煎餅布団に寝かされたコトエの枕元には写真が……そこで楽しかった頃の思い出を……」
雛子の顔は、涙と鼻水でぐちゃぐちゃになっていた。
※「……そして、再び大石先生が分教場に復帰する事になって、かつての生徒逹が歓迎会を開くんです。
十二人いた生徒も、戦争や病気で亡くなって、七人だけとなり……ソンキこと磯吉は戦争で盲目となって……」
最初は馬鹿にしていた林田も、何時しか聞き入っていた。
※「……そのソンキが言うんです。“この写真は見えるんじゃ。真ん中に大石先生がいて、その隣に……”って。

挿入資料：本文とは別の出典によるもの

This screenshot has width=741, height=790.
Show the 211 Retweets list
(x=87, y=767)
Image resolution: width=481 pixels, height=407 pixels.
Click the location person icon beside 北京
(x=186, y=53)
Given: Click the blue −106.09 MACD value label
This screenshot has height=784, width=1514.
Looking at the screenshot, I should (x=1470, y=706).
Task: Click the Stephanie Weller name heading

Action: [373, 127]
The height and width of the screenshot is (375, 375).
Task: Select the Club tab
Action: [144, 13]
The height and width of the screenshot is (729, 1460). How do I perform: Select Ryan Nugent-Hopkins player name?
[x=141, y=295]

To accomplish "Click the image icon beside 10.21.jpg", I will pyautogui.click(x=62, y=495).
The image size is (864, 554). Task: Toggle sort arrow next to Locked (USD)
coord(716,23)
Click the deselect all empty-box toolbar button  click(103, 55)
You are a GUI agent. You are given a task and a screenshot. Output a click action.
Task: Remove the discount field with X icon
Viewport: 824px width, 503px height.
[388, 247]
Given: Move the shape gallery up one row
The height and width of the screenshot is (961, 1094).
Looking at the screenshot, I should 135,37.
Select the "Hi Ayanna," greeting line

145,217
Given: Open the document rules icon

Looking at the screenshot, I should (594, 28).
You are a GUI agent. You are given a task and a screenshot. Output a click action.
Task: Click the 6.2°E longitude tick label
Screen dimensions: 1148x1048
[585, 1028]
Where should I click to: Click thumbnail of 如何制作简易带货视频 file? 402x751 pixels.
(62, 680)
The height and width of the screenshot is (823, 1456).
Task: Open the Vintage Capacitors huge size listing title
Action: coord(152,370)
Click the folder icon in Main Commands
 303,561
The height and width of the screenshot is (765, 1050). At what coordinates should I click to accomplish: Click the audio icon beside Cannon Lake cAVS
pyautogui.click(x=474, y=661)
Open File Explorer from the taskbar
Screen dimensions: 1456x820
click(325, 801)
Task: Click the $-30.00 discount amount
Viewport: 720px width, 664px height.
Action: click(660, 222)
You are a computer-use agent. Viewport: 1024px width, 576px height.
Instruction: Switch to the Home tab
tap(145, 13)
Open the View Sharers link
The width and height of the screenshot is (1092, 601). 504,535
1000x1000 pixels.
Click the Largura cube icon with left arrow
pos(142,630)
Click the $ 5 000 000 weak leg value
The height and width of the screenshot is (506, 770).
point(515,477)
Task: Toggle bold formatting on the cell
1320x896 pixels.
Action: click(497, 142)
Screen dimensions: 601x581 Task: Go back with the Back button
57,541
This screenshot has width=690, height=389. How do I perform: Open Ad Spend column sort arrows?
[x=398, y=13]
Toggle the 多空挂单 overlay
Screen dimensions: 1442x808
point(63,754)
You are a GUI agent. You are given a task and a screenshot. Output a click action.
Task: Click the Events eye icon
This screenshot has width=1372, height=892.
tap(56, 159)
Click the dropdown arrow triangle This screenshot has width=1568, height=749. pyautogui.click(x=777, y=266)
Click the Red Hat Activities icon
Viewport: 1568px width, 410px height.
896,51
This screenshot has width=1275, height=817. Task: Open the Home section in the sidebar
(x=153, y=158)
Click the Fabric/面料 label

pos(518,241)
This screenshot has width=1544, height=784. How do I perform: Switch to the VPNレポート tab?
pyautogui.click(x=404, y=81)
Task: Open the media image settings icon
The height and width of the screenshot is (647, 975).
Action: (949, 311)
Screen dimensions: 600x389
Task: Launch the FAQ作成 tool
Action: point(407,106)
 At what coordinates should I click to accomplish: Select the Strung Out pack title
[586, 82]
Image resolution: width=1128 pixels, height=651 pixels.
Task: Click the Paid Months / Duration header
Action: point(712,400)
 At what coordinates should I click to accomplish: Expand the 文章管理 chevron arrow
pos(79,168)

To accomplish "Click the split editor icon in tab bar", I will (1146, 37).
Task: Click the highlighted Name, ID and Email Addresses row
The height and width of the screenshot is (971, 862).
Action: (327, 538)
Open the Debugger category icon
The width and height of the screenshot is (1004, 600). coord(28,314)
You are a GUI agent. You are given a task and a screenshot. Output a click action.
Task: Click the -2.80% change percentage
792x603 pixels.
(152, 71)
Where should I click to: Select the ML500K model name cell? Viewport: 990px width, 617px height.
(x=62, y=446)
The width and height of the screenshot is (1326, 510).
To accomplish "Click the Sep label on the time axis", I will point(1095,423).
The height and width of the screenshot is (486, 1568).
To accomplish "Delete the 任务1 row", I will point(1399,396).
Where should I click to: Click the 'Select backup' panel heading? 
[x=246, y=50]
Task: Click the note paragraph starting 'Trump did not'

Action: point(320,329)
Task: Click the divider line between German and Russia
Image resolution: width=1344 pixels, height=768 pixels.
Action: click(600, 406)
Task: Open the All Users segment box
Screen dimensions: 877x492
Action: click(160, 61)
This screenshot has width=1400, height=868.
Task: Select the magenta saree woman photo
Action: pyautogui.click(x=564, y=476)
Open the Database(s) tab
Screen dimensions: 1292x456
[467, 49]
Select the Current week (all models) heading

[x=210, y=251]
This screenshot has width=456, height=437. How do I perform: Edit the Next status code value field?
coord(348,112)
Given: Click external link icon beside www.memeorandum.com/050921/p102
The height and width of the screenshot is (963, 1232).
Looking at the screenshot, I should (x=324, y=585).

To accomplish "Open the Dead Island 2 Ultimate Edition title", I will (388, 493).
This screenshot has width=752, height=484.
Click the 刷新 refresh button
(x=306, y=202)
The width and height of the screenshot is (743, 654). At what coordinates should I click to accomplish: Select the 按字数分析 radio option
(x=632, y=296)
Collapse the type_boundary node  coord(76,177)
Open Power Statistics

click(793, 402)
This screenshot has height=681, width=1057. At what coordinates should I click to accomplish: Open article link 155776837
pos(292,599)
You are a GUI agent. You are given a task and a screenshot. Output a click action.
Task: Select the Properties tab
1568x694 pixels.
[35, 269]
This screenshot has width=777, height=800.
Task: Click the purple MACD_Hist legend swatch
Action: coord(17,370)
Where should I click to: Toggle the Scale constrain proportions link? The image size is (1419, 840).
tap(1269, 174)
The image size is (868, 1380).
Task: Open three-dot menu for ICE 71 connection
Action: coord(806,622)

そして、生徒逹から、真っさらな自転車を送られるんです。先生はそれに乗って、再び分教場へ向かうんです」
長い々説明が止んだ。
雛子は手拭いで顔を拭うと、暫く余韻に浸っていた。
対して林田は複雑な心境だ。話のすじが進む内に、雛子がこれ程傾倒するとはどんな作品なのか、逆に観たいと思えてしまったのだ。
「その映画。何時、観たんですか?」
「……去年の秋に。母と一緒に。あの大石先生と父が、私の目標なんです」
「たった一回観た切りで、よくそれだけ内容を覚えられましたね」
「いえ……その後、せがんで父とも兄とも観に行って、計三回観たんです」
「三回ですか……自分も、そんな頃がありましたねえ」
林田はそう言うと、空になったままの湯飲みに酒を注いだ。
「林田先生も、好きだった映画があるんですか?」
「いえ。私は映画でなくて、ラジオ番組でした」
泣き腫らした雛子の目が、急に大きく見開いた。
※「それ!“鐘の鳴る丘”でしょッ」
「なんだ。貴女も聞いてたんですかッ!」
「勿論です!あの頃は高校生でしたけど、授業が終わると慌てて帰ったものです」
「私は大学生で、よく街頭ラジオで聞いてました。主題歌がかかると、周りから歌声が挙がるんですよッ!」
すると、どちらからともなく、歌を歌い出した。